Actually I can squeeze almost 200lt down there with no issues (other than more difficult access to the aircon unit so I got to check this out a bit more carefully). Visibility of the iroco beams down there by the keel is imho v.important, but having reasonable access to the bow (under the corridor) means I can stick my head down there and check that everything is okay under the tank. I'll work it out once I complete my suntan and start spending more time inside...

@Bart:

thanks for the photos, unfortunately there are flex sections towards the head in these photos, I may have to accept that I'll have flex shi1it pipes with clips on them...
I'll check if I can get hold of this material, odd though if I'm right it mentions it's selfleveling, what's the point in it???

@Littleship:

respect!
didn't realise that LS was is such a state, always thought she was spotless. You are absolutely right on effort needed, however with some advancements in materials and poly-whatevers IF you do a good preparation, you should be more or less maintenance free for longish periods of time (setting aside clear laquer of which I've got none!).

@MMarcus:

cheers, I'll keep it in mind when I reassemble the ceiling, but as I mentioned above taking it apart is turning out to be a challenge. Will post photos of the end result.
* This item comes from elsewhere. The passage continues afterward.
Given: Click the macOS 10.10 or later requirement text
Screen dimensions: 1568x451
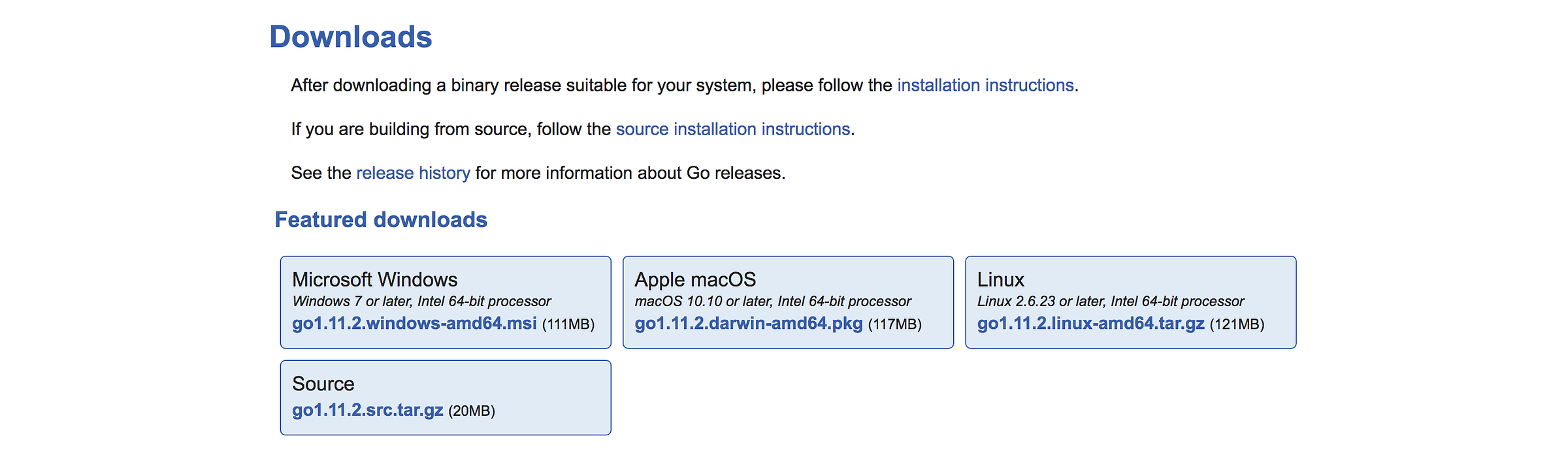Looking at the screenshot, I should click(x=772, y=302).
jfm you'll get a separate reply as there are a few points that need discussion/clarification.

Ah, today's work was four hours suntan and another 4 picking up the pieces in the salon (and that's MY pieces after all this heat...) Did a bit of dismantling in the ceiling as it looks like there were leaks over both salon windows whereabout the arch is mounted on top, so need to investigate and sort it out.

Just for fun I decided to time and photo my stbrd above deck paint scraping progress (seem to be improving my technique, or simply arms are getting stronger and hence more efficient)

So first hour was this:
paintremoval_fb_stbrd_1h.jpg

Second this:
paintremoval_fb_stbrd_2h.jpg

(short break) and third hour this:
paintremoval_fb_stbrd_3h.jpg

A couple of hours later I did my fourth hour:
paintremoval_fb_stbrd_4h.jpg

It's evident that 4th hour progress was carp compared to the previous ones due to fatigue but also this largish ligher coloured patch which is area that from the factory fitted some sort of filler in a mastique like substance that's a pig to scrape...
Looks like I'll demolish my 20h port side record, yes I know I'm sad don't need to mention it :rolleyes:
Tomorrow is relax, well actually 4 hours teaching and maybe a couple of hours clean work afterwards, back on the boat for a full day on Friday morning.

cheers

V.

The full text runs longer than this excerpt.